3) In a side note, I disliked director Gregor Jordan's treatment of Winona Ryder. As a newscasting neurotic love interest for Billy Bob Thornton's philandering film mogul, she deserves far better (I also found it awkward to see her in such a small role). Also, Chris Isaak seems poorly cast as a fraudulent lush dad on a trip to Hawaii. Many of the "name" actors in The Informers appear stranded in underwritten parts. One can understand why Mickey Rourke treats the movie as a warm-up exercise for The Wrestler.
4) In contrast, and with the new Criterion DVD release, The Last Days of Disco (1998) returns with the alienated majesty of a film we did not properly appreciate the first time around. As the third in Whit Stillman's trilogy that began with the excellent Metropolitan (1990), and the more forgettable Barcelona (1994), Disco now looks way better to me than it did in the theater 11 years ago. Disco includes Chloe Sevigny in perhaps her best film, and Kate Beckinsale holding her own as a bitchy American (quite a contrast to her campier work in the Underworld series). Many of the guys can also be found in Stillman's earlier films, especially Chris Eigeman whose character Des helps run a Studio 54-like disco. As far as I can tell, Stillman was in love with Eigeman, since he dominates the entire trilogy. Even when (spoiler alert) Des threatens to leave the country late in the film, Stillman brings him right back for the last scene. Whereas Ellis rains down judgment on his characters, Stillman has too much affection for his to allow much to happen to them even when they catch a venereal disease or break the law.
5) But the chief thing I admired about The Last Days of Disco is the cultivated, urbane, witty dialogue and the subtle Woody Allen-in-his-prime sense of moviemaking craft on display in the story-structure, the acting, the costuming, and the period mise-en-scene.

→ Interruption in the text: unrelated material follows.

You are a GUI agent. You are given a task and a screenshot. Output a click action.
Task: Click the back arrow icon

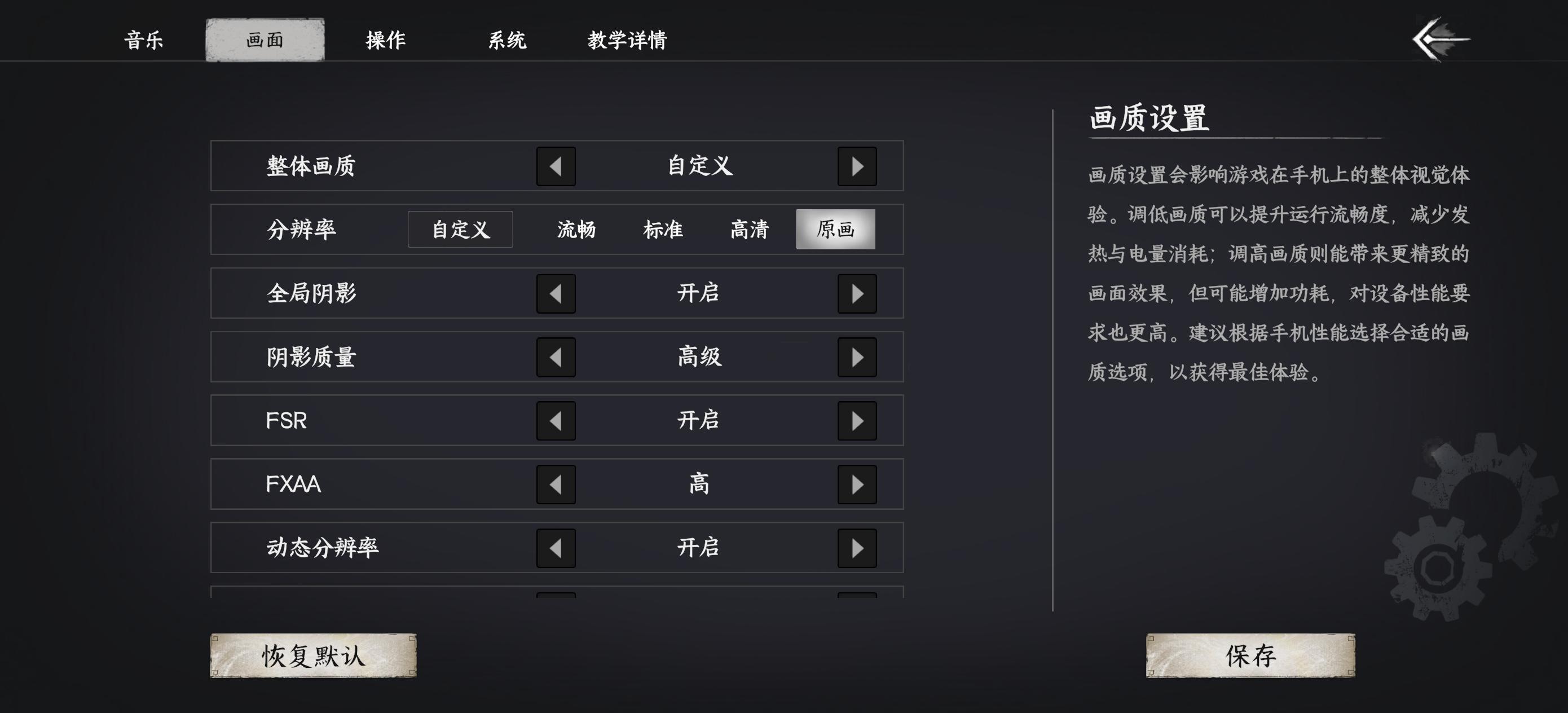point(1440,39)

Stillman cheats a bit with the disco music. He plays it at such a low volume that one can hear every bit of the conversation, whereas in real life, the characters would have had to yell at one another incoherently over the disco beat. Regardless, The Last Days of Disco views like the last sophisticated film depicting that time period, a cultural rarity by today's standards, and therefore a delight. Even as he chronicles the end of an era many people might want to forget, Stillman conveys more hope for America's decadent youth than The Informers would care to acknowledge.